NEWS & BLOG
20 November, 2023 - By Leyla Williams
Masoumeh’s Story

In 2022 Masoumeh fled Iran. Today she is one of our wonderful core volunteers who we are currently supporting through the new refugee homelessness crisis. Here is her story.
Like many other Iranians, Masoumeh and her husband had to flee Iran last year for their safety. After arriving in London, Masoumeh and her husband were housed in a series of different Home Office hotels, suddenly moved from one to the other by the Home Office at a moment’s notice with little explanation. In these hotels they were not allowed to cook, taking away what Mausomeh felt was the little dignity and choice cooking would have given them in their everyday lives. Instead, they lived on microwaved meals given to them by the hotel and on their small weekly £9.10 Home Office allowance. Her husband has a stomach condition and the hotel food given to them often had little nutrition, greatly affecting his physical and mental health.
West London Welcome stepped in to support Masoumeh and her husband, supporting them to navigate incredibly poor Home Office housing conditions. While staying in a local asylum hotel, the couple were able to access our fresh groceries and hot lunches each week, improving their diets. They joined our English classes, creative activities and trips, making new friends from Iran and across the world, expanding their social networks and giving them the vital friendship and community they needed to regain hope and escape the isolation of their tiny hotel room. Both Masoumeh and her husband became volunteers at our centre, cooking up delicious Iranian food in our kitchen and helping around the centre.
In September 2023, Masoumeh and her husband finally received their refugee status – something that would normally be worthy of huge celebration.
But as with all asylum seekers granted refugee status, they were given only 28 days’ notice to leave their asylum accommodation and find themselves a job, Universal Credit, and somewhere else to live. After approaching the council for support, the council told them they didn’t have capacity to house them because they didn’t have any particular vulnerabilities, and the couple found themselves suddenly on the brink of homelessness.

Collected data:
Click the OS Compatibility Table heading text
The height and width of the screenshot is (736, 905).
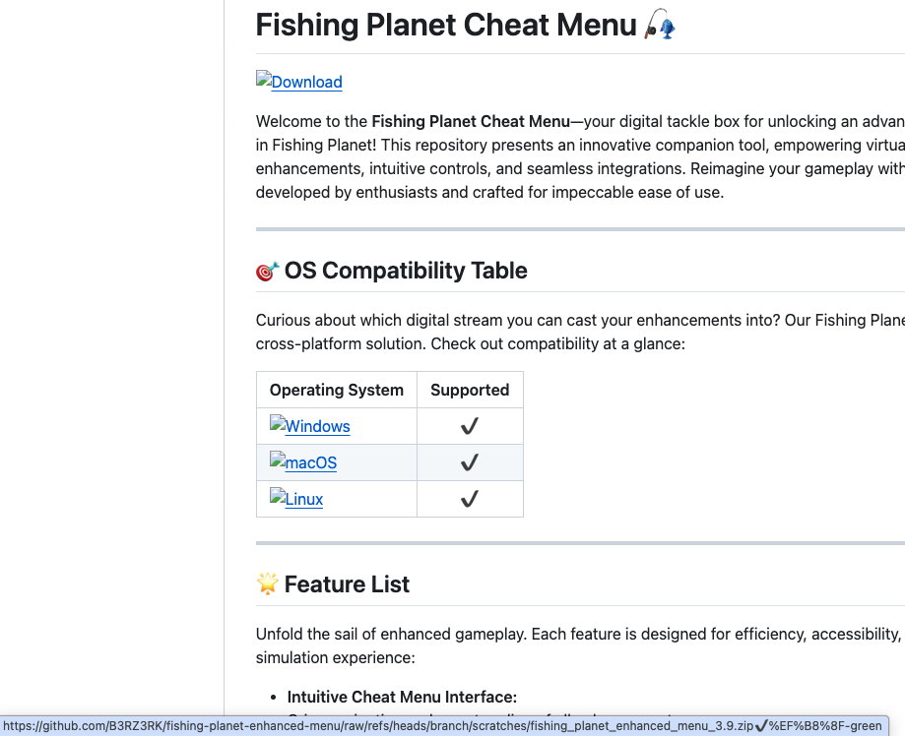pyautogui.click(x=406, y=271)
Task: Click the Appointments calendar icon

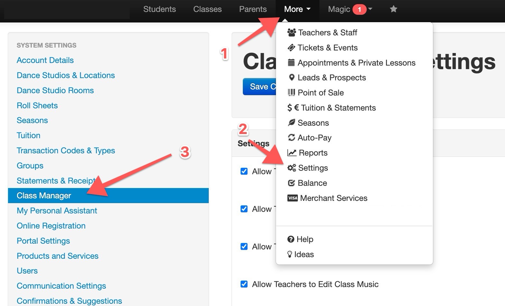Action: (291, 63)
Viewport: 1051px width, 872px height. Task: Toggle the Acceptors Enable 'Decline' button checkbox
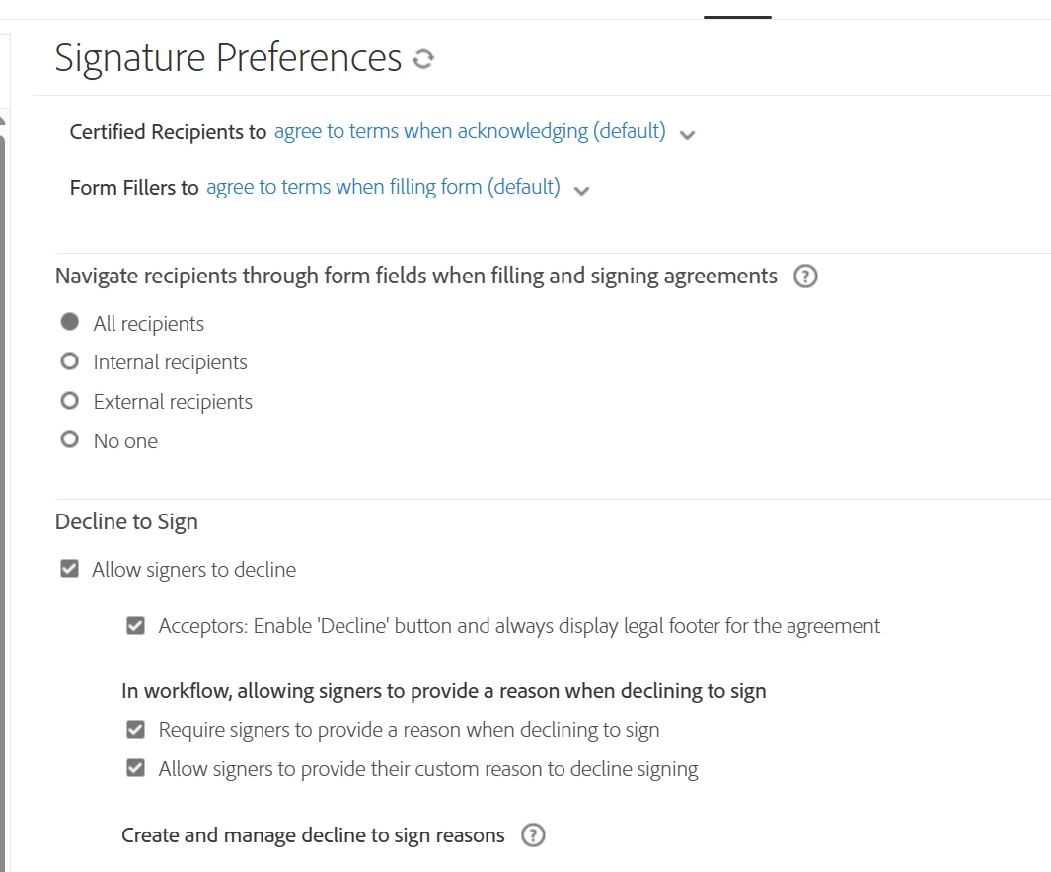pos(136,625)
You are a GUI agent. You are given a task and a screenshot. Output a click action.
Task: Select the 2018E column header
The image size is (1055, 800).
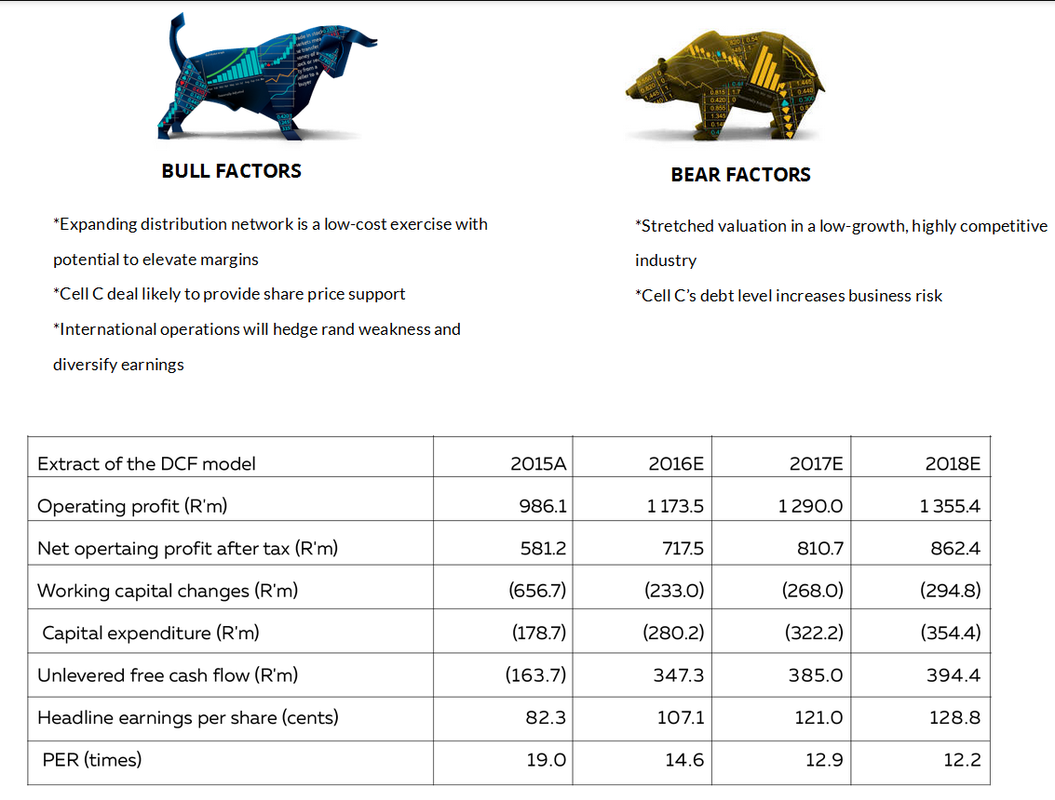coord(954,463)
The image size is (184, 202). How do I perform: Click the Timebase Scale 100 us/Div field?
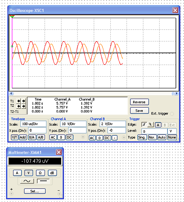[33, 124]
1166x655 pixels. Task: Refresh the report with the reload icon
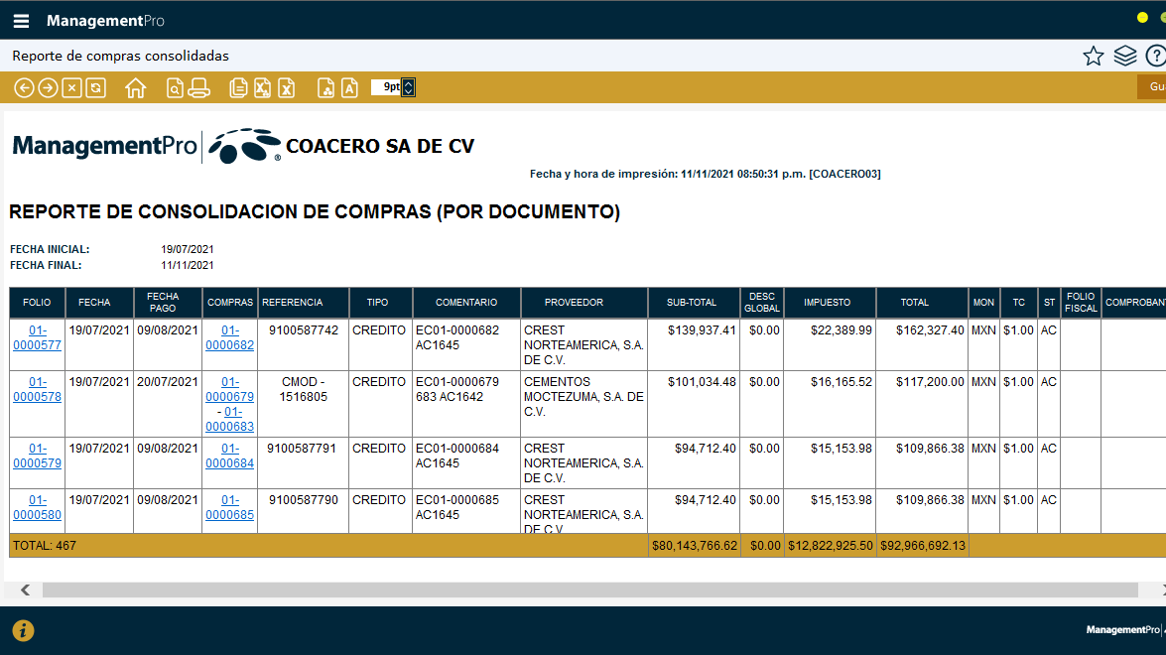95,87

--

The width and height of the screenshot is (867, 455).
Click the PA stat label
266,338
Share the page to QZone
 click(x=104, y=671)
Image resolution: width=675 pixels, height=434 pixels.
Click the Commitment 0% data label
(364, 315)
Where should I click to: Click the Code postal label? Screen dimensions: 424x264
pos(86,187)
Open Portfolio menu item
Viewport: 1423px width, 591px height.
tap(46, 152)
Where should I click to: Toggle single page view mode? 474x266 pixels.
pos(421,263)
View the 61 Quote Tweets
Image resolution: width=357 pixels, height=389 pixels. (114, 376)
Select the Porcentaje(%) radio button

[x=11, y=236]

• Actions to take
a – Rewrite the paragraph of Masoumeh's story that begins "West London Welcome stepped in" as a bulleted list, keeping its main facts.
b – Summarize Masoumeh's story in two sentences.
c – In Masoumeh's story, what was the weekly Home Office allowance that she and her husband lived on?

• Answers below
a –
- West London Welcome supported Masoumeh and her husband in dealing with very poor Home Office housing conditions.
- While living in a local asylum hotel, the couple received fresh groceries and hot lunches each week, which improved their diets.
- They took part in English classes, creative activities and trips.
- Through these, they made new friends from Iran and around the world, which gave them friendship, community and hope and helped them escape the isolation of their small hotel room.
- Both became volunteers at the centre, cooking Iranian food in its kitchen and helping around the centre.

b – After fleeing Iran in 2022, Masoumeh and her husband lived in a series of London Home Office hotels, where they could not cook and ate poor food, until West London Welcome provided them with meals, classes, activities and volunteering roles. When they received refugee status in September 2023, they were given only 28 days to leave their asylum accommodation, and after the council declined to house them, they were left on the brink of homelessness.

c – £9.10 per week.